- TEXTAUSZUG:
══════════════════════════════

Alt und arm? Wenn die Rente nicht mehr reicht …
Altersarmut: Schon eine kaputte Waschmaschine kann eine Katastrophe sein. Scham und Sorge verhindern oft den Weg in die Beratung.
"Wenn die Waschmaschine kaputt geht, ist das für viele meiner Klienten eine Katastrophe", erzählt die Sozialberaterin Monika van Aal, die bei der Caritas in Oberhausen arbeitet. Rücklagen können die meisten ihrer Klienten nicht bilden. Sie erzählt von älteren Menschen, die sich jahrelang irgendwie durchhangeln, ehe sie den Schritt in die Beratung wagen. Altersarmut, ein Problem, das verstärkt auf uns zukommt. Die Ruhrcaritas widmete dem Thema eine komplette Fachtagung.
In diversen Umfragen (zuletzt von Verdi), die alle mehr oder weniger repräsentativ sind, ist das Ergebnis immer ähnlich: Vor nichts und niemand haben die Deutschen im Alter mehr Angst als vor Armut. Offizielle Zahlen gibt es dabei nicht wirklich, was, wie der Soziologe Professor Gerhard Bäcker (GHS Duisburg/Essen) weiß, auch daran liegt, dass in der Statistik zur Altersarmut nur diejenigen erfasst werden, die einen Antrag auf Grundsicherung stellen. Viele tun dies nicht, Experten nennen eine Dunkelziffer von 50 Prozent. "Verschämte Armut" heißt im Fachjargon. Gemeint sind Menschen, die sich scheuen, ihr geringes Einkommen offenzulegen - manchmal aus Stolz, manchmal aus Sorge, dass ihre Kinder herangezogen werden.

══════════════════════════════

- ERFASSTE EINTRÄGE:
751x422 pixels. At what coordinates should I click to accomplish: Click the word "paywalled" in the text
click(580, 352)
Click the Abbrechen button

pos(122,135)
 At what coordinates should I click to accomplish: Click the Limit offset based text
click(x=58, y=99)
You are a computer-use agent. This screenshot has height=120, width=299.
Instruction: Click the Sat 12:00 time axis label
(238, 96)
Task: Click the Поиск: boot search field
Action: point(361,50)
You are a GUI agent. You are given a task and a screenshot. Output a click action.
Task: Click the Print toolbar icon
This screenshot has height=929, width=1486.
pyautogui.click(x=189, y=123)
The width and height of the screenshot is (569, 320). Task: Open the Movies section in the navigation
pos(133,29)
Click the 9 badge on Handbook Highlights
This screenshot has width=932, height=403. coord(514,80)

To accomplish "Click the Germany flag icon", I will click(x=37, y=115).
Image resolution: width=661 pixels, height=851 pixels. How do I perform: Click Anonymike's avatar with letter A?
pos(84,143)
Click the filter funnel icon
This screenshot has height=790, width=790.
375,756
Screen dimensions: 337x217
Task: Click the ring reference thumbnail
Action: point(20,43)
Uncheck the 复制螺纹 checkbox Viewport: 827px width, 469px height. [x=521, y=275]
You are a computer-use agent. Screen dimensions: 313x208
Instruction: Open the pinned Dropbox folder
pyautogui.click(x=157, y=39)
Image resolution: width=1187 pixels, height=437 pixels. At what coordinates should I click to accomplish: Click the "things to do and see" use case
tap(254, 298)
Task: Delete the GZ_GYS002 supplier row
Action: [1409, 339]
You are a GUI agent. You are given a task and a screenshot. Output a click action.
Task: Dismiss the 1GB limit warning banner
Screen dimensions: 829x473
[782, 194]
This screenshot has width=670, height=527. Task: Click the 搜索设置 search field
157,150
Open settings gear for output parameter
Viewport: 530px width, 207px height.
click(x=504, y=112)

══════════════════════════════

- FOLGENDES BEARBEITEN:
(a) Bei welcher Einrichtung und in welcher Stadt arbeitet die Sozialberaterin Monika van Aal laut dem Text über Altersarmut?
(b) Führen Sie den Text über Altersarmut im Anschluss an seinen letzten Satz weiter.

- LÖSUNGEN JE AUFGABE:
(a) Sie arbeitet bei der Caritas in Oberhausen.

(b)
So wie die alleinstehende Frau, 70 Jahre alt, die gekellnert hat, um ihre Rente aufzubessern. "Jetzt hat sie so massive Rückenschmerzen bekommen, dass sie ihren Minijob aufgeben muss und finanziell nicht mehr klar kommt. Ihrem Sohn will sie auf keinen Fall auf der Tasche liegen", sagt die Sozialpädagogin van Aal. Die Caritas-Frau hilft beim Ausfüllen des Antrags auf Grundsicherung. Liegt die Rente unter 790 Euro, sind keine weiteren Einkünfte vorhanden und beträgt das Vermögen weniger als 5000 Euro, können Rentner staatliche Unterstützung beziehen, ohne das die Kinder zur Finanzierung herangezogen werden.
Das Risiko von Altersarmut steigt. Eine Million Menschen sind aktuell auf eine staatliche Grundsicherung im Alter angewiesen sind, doppelt so viele wie vor zehn Jahren. Soziale Sicherheit im Alter ist das zentrale Thema vor der Bundestagswahl im September. Auch für die Jungen, die sich Gedanken über ihre Zukunft machen. Lag das Rentenniveau im Jahr 2000 noch bei 53 Prozent, könnte es nach Berechnungen des Bundesministeriums für Arbeit und Soziales 2045 unter 42 Prozent sinken.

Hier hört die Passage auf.